Github user yucai commented on a diff in the pull request:
https://github.com/apache/spark/pull/10225#discussion_r47182068
--- Diff:
core/src/main/scala/org/apache/spark/storage/DiskBlockManager.scala ---
@@ -80,6 +77,65 @@ private[spark] class DiskBlockManager(blockManager:
BlockManager, conf: SparkCon
new File(subDir, filename)
}
+ def getFileDefault(filename: String): File = {
+ _getFile(filename, localDirs)
+ }
+ var getFile = getFileDefault _
+
+ private val hierarchyStore =
conf.getOption("spark.storage.hierarchyStore")

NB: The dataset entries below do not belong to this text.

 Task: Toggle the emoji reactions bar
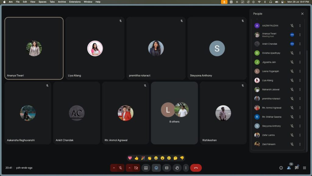click(156, 168)
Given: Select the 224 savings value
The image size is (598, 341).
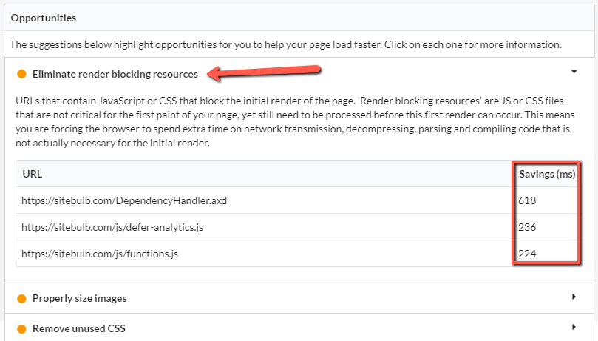Looking at the screenshot, I should (527, 254).
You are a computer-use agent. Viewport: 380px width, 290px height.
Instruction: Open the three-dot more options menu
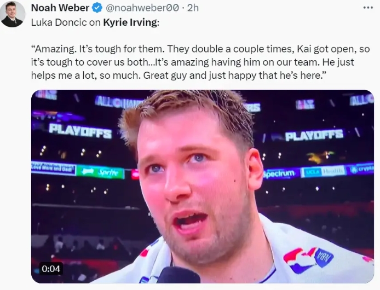(x=368, y=8)
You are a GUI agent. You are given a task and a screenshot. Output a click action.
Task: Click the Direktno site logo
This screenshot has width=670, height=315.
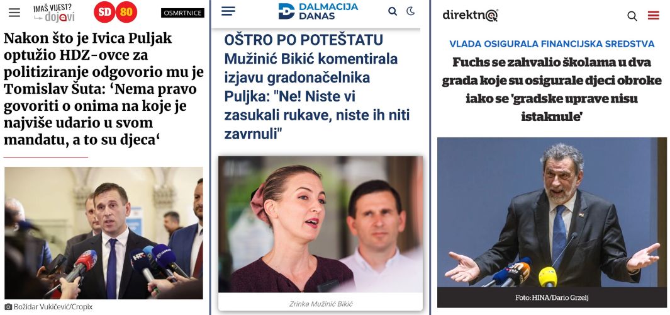471,15
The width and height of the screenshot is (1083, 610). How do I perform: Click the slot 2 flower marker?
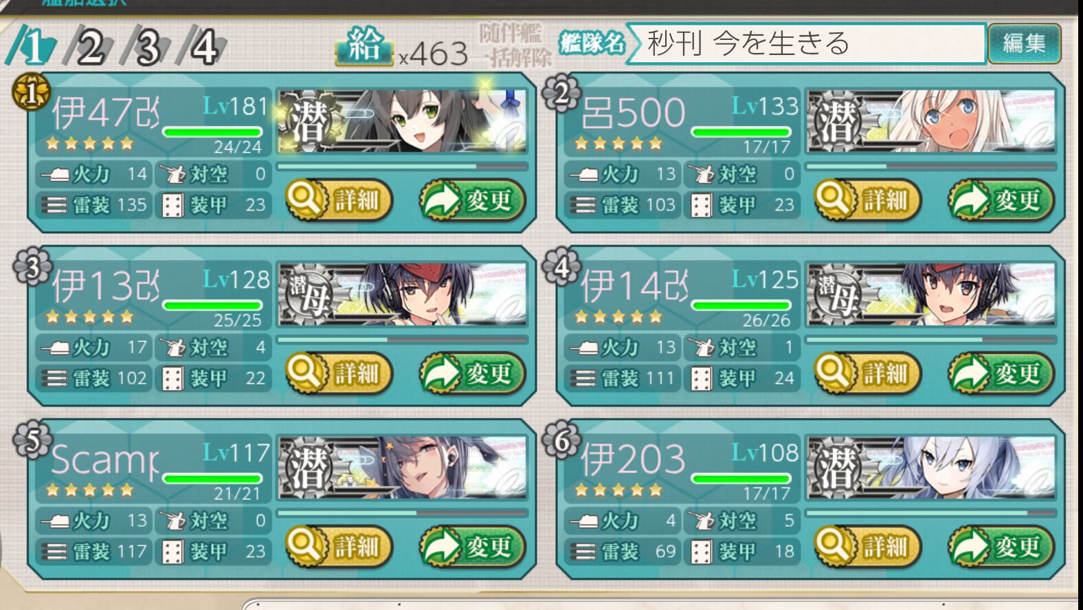point(561,92)
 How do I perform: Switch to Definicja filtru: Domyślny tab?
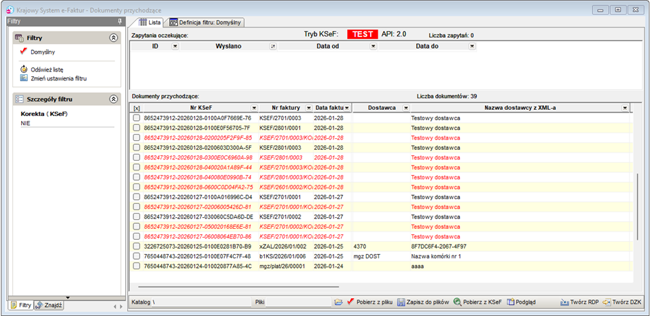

+ if (hierarchyStore.isDefined) {
+ val HSLayers: Array[(String, Long)] =
+ hierarchyStore.get.trim.split(",").map {
+ s => val x = s.trim.split(" +")
+ (x(0), Utils.byteStringAsGb(x(1)))
+ }
+ val HSLayerDirs: Array[Array[File]] = HSLayers.map(
--- End diff --
Sorry about misunderstanding! The devices in spark.storage.hierarchyStore
are from the fastest to slowest.
Generally, user needs two steps to configure the hierarchy store.
1. Setup the priority and threshold for each layer.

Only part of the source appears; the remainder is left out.